» Excerpt to read:
- - -
When we had to write assignments at school and university, the battle always seemed to be figuring out how to stretch a very small idea or premise into something of sufficient length to meet the mandated 1500 words.
This always felt like a kind of punishment to me; having a premise that could successfully be communicated with clarity and purpose in just a hundred or so words, yet being forced to find ways to string it out lest I be punished with the kind of poor mark that would have the teacher express how disappointed he/she was in me.
(Is there any feedback worse than disappointment? You’d rather apoplectic rage over that.)
And, for the most part it was definitely all about stringing it out. I know in theory we were being taught to expand upon our arguments, but I suspect a good percentage of those 1500 words were little more than filler. The kind of waffle you’d expect from someone with very little talent who lucked upon a gig where they are getting paid by the word.
So schools turned out successive generations of people who were trained in the art of saying less with more. That’s why I really, really, really love Twitter. I love it more than any other social medium by a long way. Because writing something passable, let alone remarkable, in fewer than 140 characters, takes some serious effort and skill.
Of course, most tweets are rubbish. Just like most of anything that isn’t filtered or edited is rubbish. But if you follow the right people, Twitter is a joy. Out there are people who use Twitter for more than just retweeting buzzfeed, or tweeting links to longer format pieces. Some people can say everything that needs to be said about an issue in just a dozen or so words.
- - -
» Records supplied:
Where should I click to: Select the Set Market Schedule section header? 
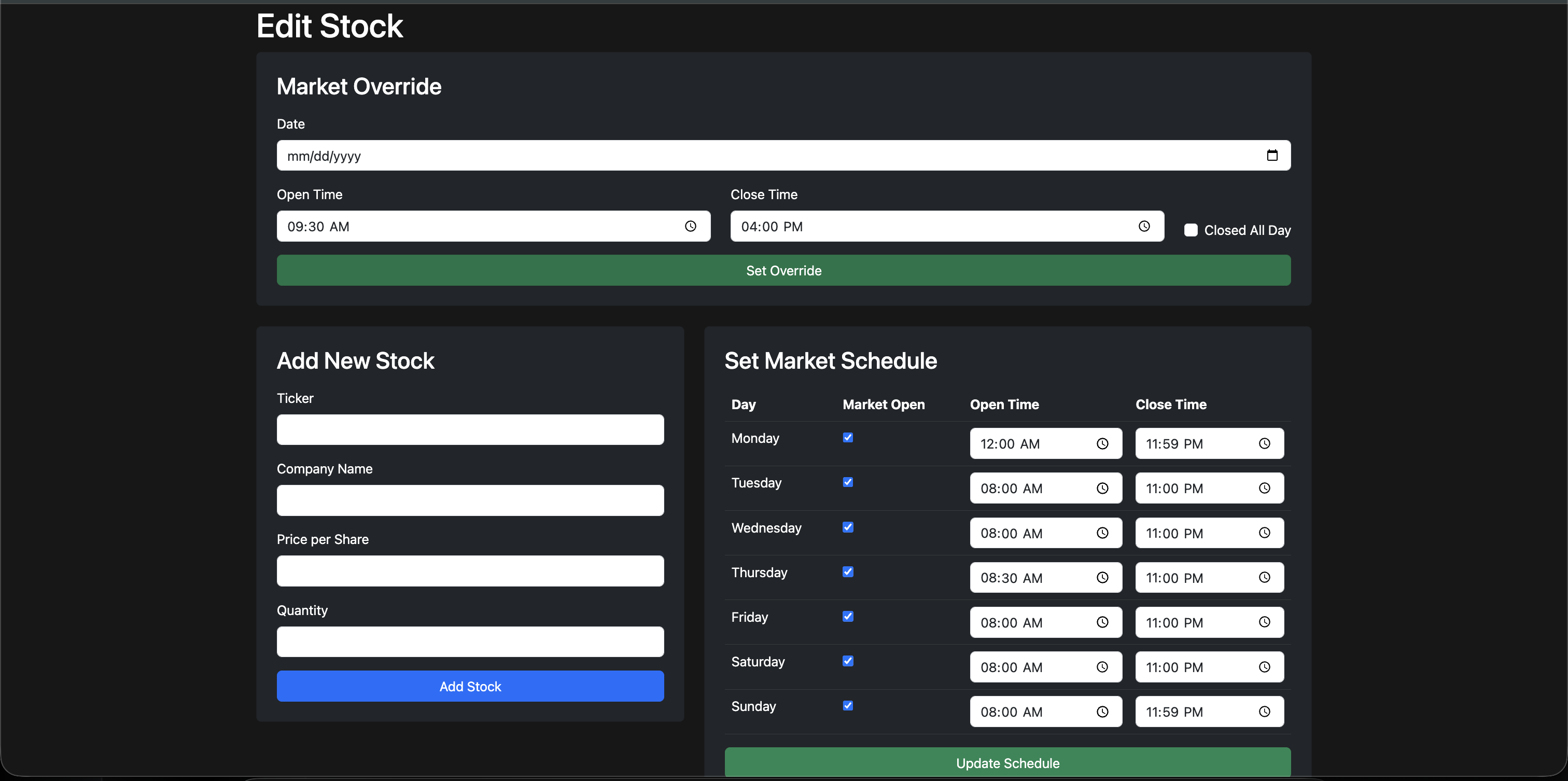(830, 360)
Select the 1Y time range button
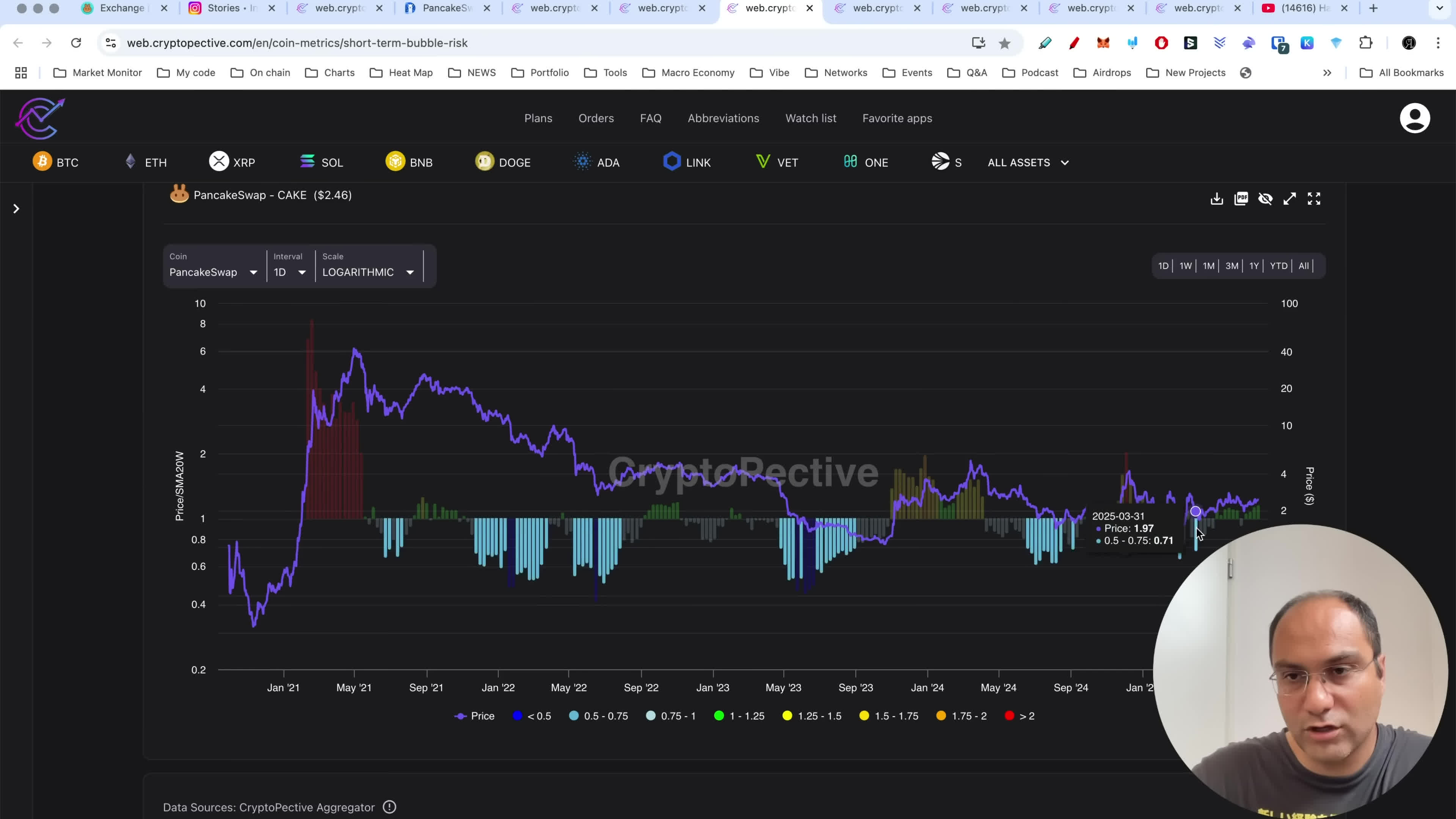Screen dimensions: 1456x819 point(1254,266)

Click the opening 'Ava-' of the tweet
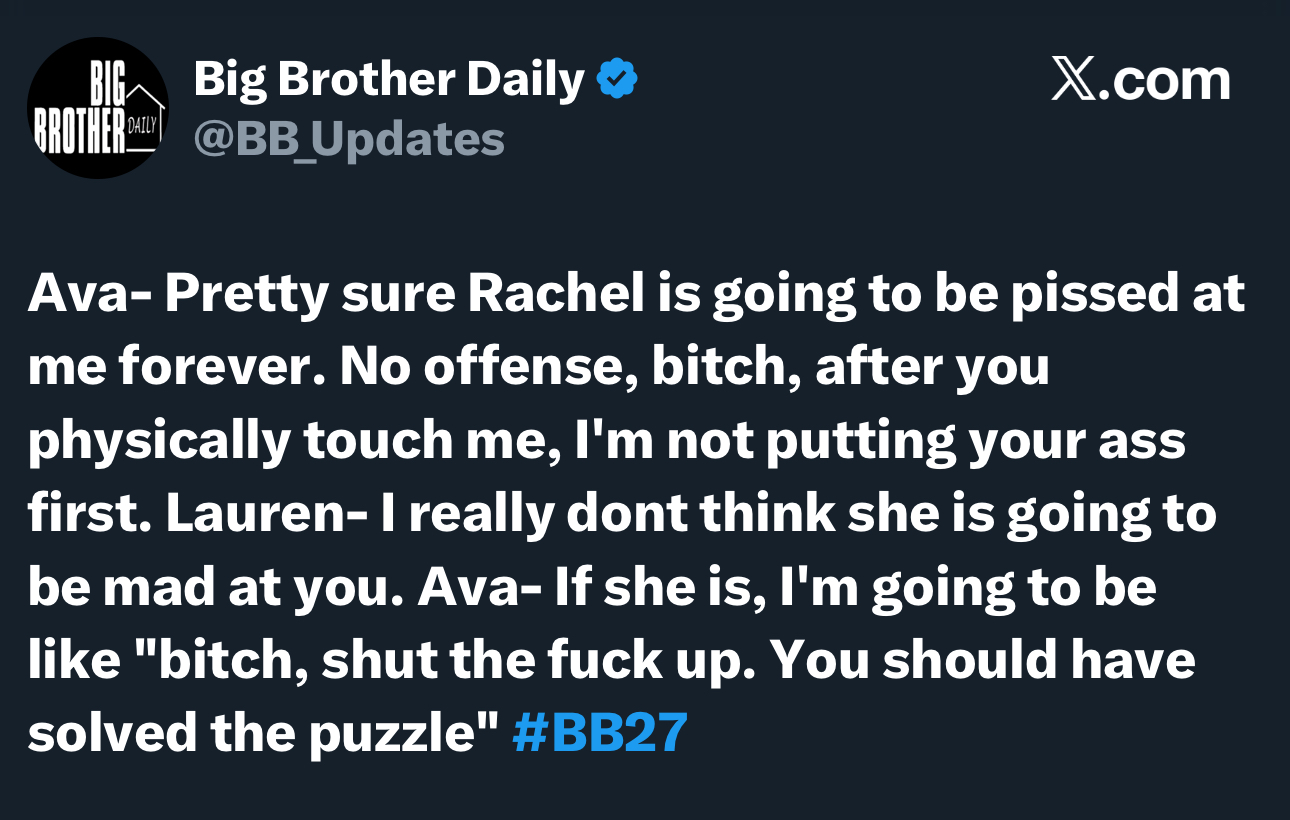90,293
- - -
» Direction:
Continue the essay on padded school assignments and the appeal of Twitter, picking up right after its final sentence.

» Written answer:
We used to call these people advertising copywriters. The art of saying much in just a few words used to be the preserve of our industry, and it was a skill you had to learn on the job, over time (remembering that your school years left you very ill-prepared for such an endeavour).
Good (proper) writers also possess this skill, and that’s what separates the good from the hacks: the ability to say more with less. So it heartens me that Twitter is perhaps training an entire generation in the fine art of brevity. Text messaging may well have visited all kinds of linguistic horrors upon us lolz, but perhaps Twitter will be social media’s gift to the written word.
Read The Onion’s tweets: look at the way they can often capture the absurdity of a political debate in eight words. Others not so famous but still worth following manage to encapsulate the tiny joys and humiliations of the human condition in their regular 140-character observations.
It’s heartening. Maybe the next generation of advertising writers will be as good as Tim Delaney, whose headline for Timberland ‘First we stole their land, their buffalo and their women. Then we went back for their shoes’ is, in my humble opinion, the finest ever written. (I’m discounting ‘Lemon’ only because I see it more as a perfect idea perfectly expressed in a single word. That’s cheating, I know.)
Kids learning to communicate via Twitter will develop the ability to express themselves clearly and with brevity. And the best of them will add wit, charm and humour to the mix. Making them the perfect target for talent-hungry agencies. God knows, we have a shortage of talented writers.
And on that note, isn’t it great that writing is back? That the awful fad of the big visual, three-word strapline, tiny logo ad is now only to be seen when agencies are trying to scam their way to success in the ever-shrinking ‘print’ category at awards shows?
The shift from paid to earned, owned and shared has driven us towards a content model. And content generally needs to be well written. By people who can actually write; you know, write more than three words underneath a logo.
Writing is back. And it’s a wonderful thing.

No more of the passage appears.